As is often the case, the conventional wisdom is wrong. Rightly understood as a tool for improving business and manufacturing processes, Lean can help reduce costs and improve compliance simultaneously. The principle is simple: reduce waste. Eliminate redundancies and unnecessary steps and cost savings will not only occur, but compliance will improve as well. In fact, many compliance activities themselves involve unnecessary steps that not only waste money but also actively damage compliance.
AVOID REDUNDANT COMPLIANCE ACTIVITIESConsider the case of a biotech and its attempt to meet FDA requirements. After an inspection, the agency informed the company that its quality systems were not robust enough to assess the effects of all the incremental changes the company had made to its processes over the years. In response, the company decided to build a "system evaluation operation," a redundant quality system that soon grew to nearly three dozen people. This elephantine operation only made compliance harder because collecting all of the data and assessments that had been promised to the FDA was virtually impossible to accomplish in a timely manner. As a result, the company often had to report instances of nonconformance. It was the worst of both worlds—higher costs and lower compliance. And it was an entirely self-inflicted wound that could have been avoided if the company had concentrated on improving its existing quality systems and showing evidence that those systems had matured.

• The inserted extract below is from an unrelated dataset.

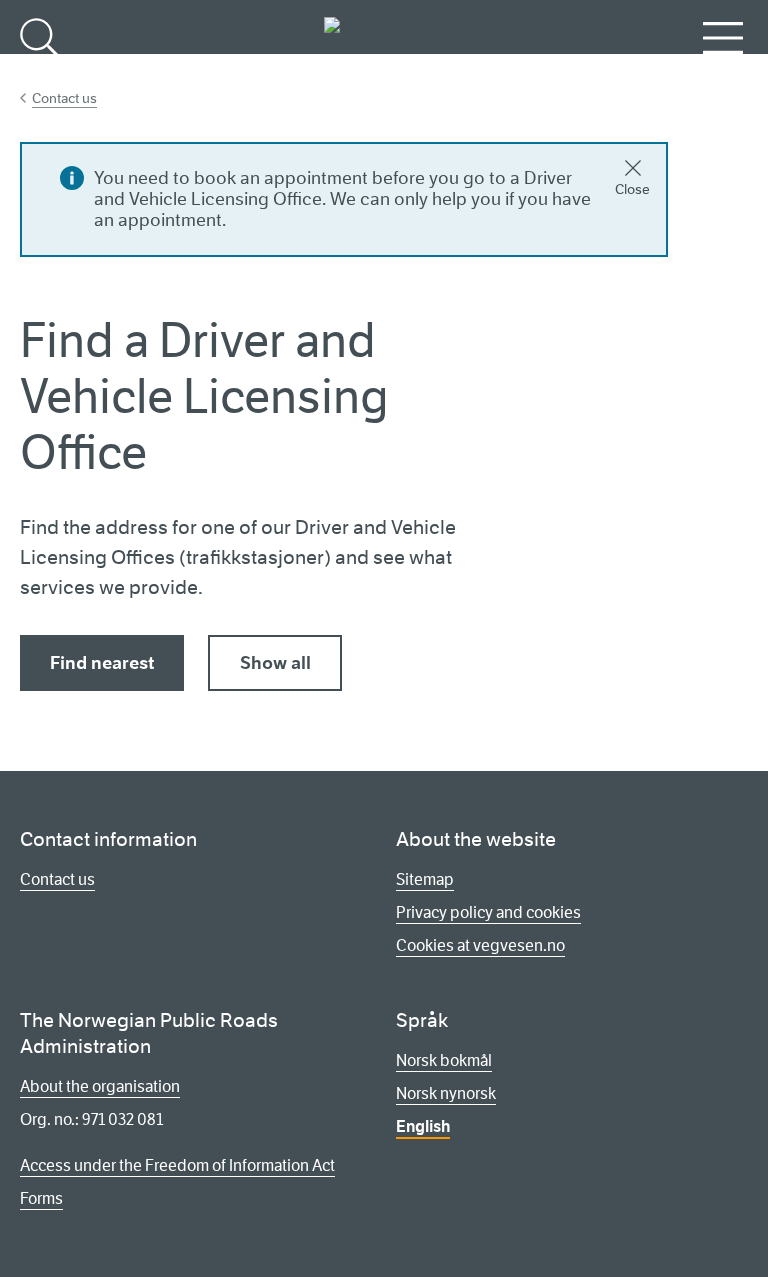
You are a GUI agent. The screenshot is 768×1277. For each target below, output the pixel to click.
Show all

In other cases, biotech companies accumulate costly and unnecessary compliance activities because of what amounts to company folklore about the FDA. When asked why they engage in a particular compliance activity, company personnel will often reply "because the FDA requires it." Often, however, it turns out that the agency requires no such thing. For example, at a biotech production and packaging site for a major global pharmaceutical firm, we noted that the good manufacturing practice (GMP) space was being cleaned by company employees when outsourcing the job could have saved money. When we asked about the practice, the response was: "The FDA requires that company employees clean GMP space." There is no such FDA requirement. In fact, with a little digging, we discovered that there was no such corporate requirement either.
In other cases, biotech companies know that some of their practices are redundant and costly, but they believe stripping out a prior commitment to the FDA and reporting the change will just precipitate more compliance headaches. The company doesn't want to simply stop supplying data from, for example, an extensive assay that has always been performed, so the practice continues, even though it's unnecessary. Further, redundant compliance activities suggest to the agency that the company doesn't trust its own methods to yield accurate results. The company paints itself into a corner and costs itself money year after year. Meanwhile, the FDA welcomes improvements in processes and has made it clear that it intends to encourage continuous improvement.